2025年7月2日水曜日

1より小さいと小さい

「式を完成させて,答えが大きい方が勝ちゲームをしよう」
このように投げかけます。3/4以降の演算と数字をカードから引いて,式を完成させます。

最初のチームが,3/4×7/8になるカードを引きました。するとこの式を見た子どもから,
「1より小さいと小さい」
と声があがります。この声の意味を読解します。
「1より小さい数をかけると,答えは小さくなる」

演算とそれに対応する数字が1よりも大きいか小さいかによって,答えの大きさが変わるという説明です。この場面での読解が,その後の「÷」の演算が生まれた時にも生きてきました。

合計12回のゲームを通して,分数のわり算のわられる数とわる数とその商の大きさの関係を見いだした1時間でした。


 

2025年7月1日火曜日

あまりが・・・

次の問題を子どもたちに提示します。
「2と1/5Lの牛乳があります。2/5L入りの瓶に分けます。瓶は何本できて何Lあまりますか」
式が2と1/5÷2/5になることはすぐに分かります。計算すると,答えは5と1/2となります。ここからほとんどの子どもたちは,答えを「5本になって1/2Lあまる」としました。この答えに違和感を抱く子どもはいませんでした。

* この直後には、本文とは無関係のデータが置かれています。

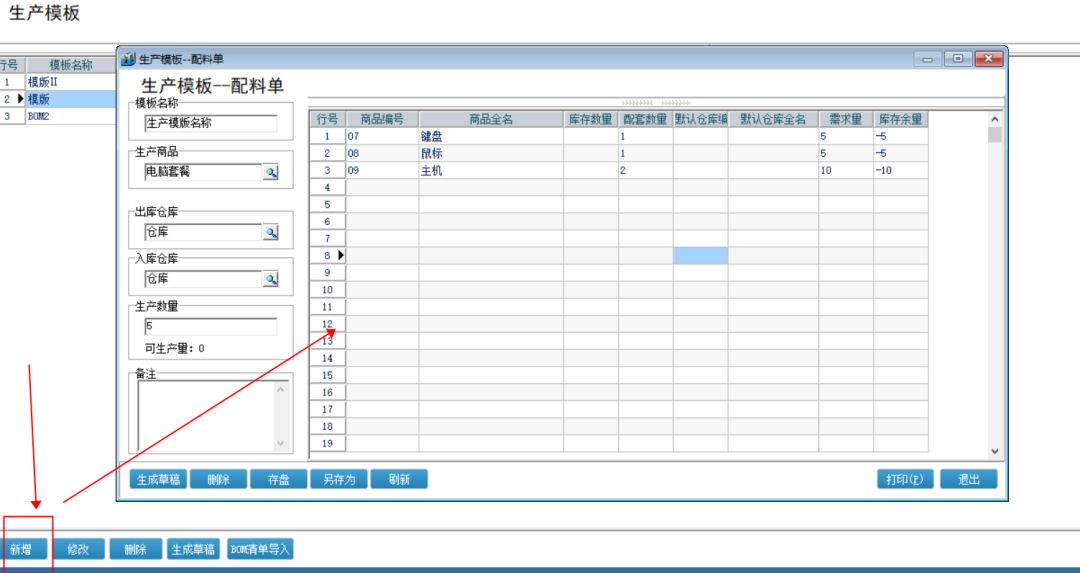
Task: Click search icon for 入库仓库 field
Action: tap(270, 279)
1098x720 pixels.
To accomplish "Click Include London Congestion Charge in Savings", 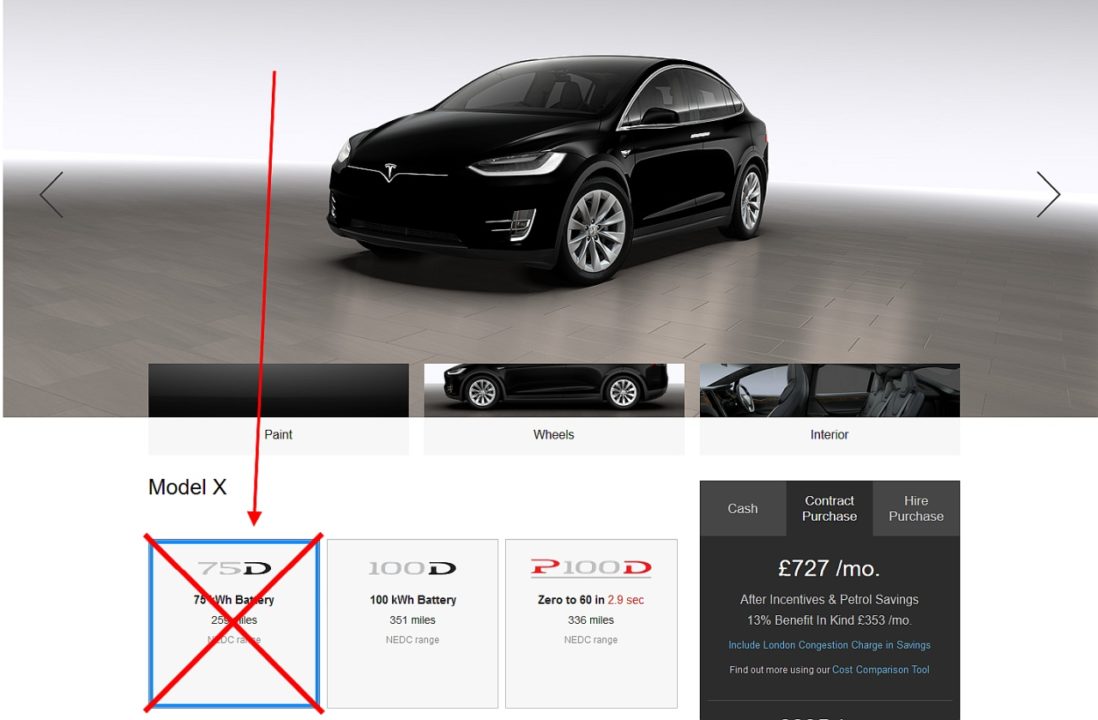I will (829, 645).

一方,「あまりますか」という問題文から,計算を分母同士・分子同士でわり算する考えが生まれてきました。分母は5÷5で1となります。分子は11÷2なので5あまり1となります。この結果から,答えは「5本できて1Lあまる」としました。

すると,この結果を見た子どもから声があがります。
「あまりの1Lの中に2/5Lがまだある」
「図で描くと,2/5Lが2つあるよ」
「だから答えは7本とれるんじゃない」
「そしてあまりは1/5Lになる」

あまりの大きさに目を付けた鋭い指摘です。すると,この結果を見た子どもから,さらに声があがります。
「それなら,左の式のあまり1/2Lの中にも2/5Lがある」
「図を描いても,1/2Lの中に2/5Lが1つ分ある」
「通分したら,5/10Lの中に4/10Lが1つ分ある」
「だから答えは6本とれて1/10Lあまるだ」

右側の式から生まれが疑問が,左側の式にも当てはまることを子どもたちが指摘していきました。よい学びの連鎖です。
しかし,生まれてきた式は2種類になりました。この答えは正しいのでしょうか?

そこで,確かめ算を行います。結果は,いずれも正しくないことが分かりました。では,一体答えはどうなるのでしょうか。

計算結果は5と1/2となりました。このことから,牛乳瓶5本が取れることは間違いありません。問題はあまりに該当する1/2の部分です。多くの子どもたちは,1/2Lと考えましたが,それでは正しくはないようです。
すると子どもから,次の声があがります。
「1/2というのは,2/5の1/2なんだよ」
「???」
「そーいうことか!」
「図で描くと,2/5L入るコップがあって,その中の1/2だけ牛乳が入るということ」
「だから1/5Lあまるんだ」
答えの1/2の意味を捉え直す声が生まれてきました。この場面はていねいに展開しました。理解に時間がかかるからです。
この考え方を確かめ算で確認すると,正しい答えであることが分かりました。

そこでもう一度,最初の子どもたちの誤答に戻ります。
「計算の答えの5と1/2から,みんなは5本と1/2Lと考えたね。なにがよくなかったのでしょうか」
子どもたちが考えます。
「答えを5本と1/2Lと別の単位にしてしまったら」
「5と1/2は同じ数だから,まとめて本と考えるのに,別々にしてしまったからだめだった」

1/2は牛乳の量ではなく,2/5Lの中の割合を示す1/2だったのです。この意味を時間をかけて読解していきました。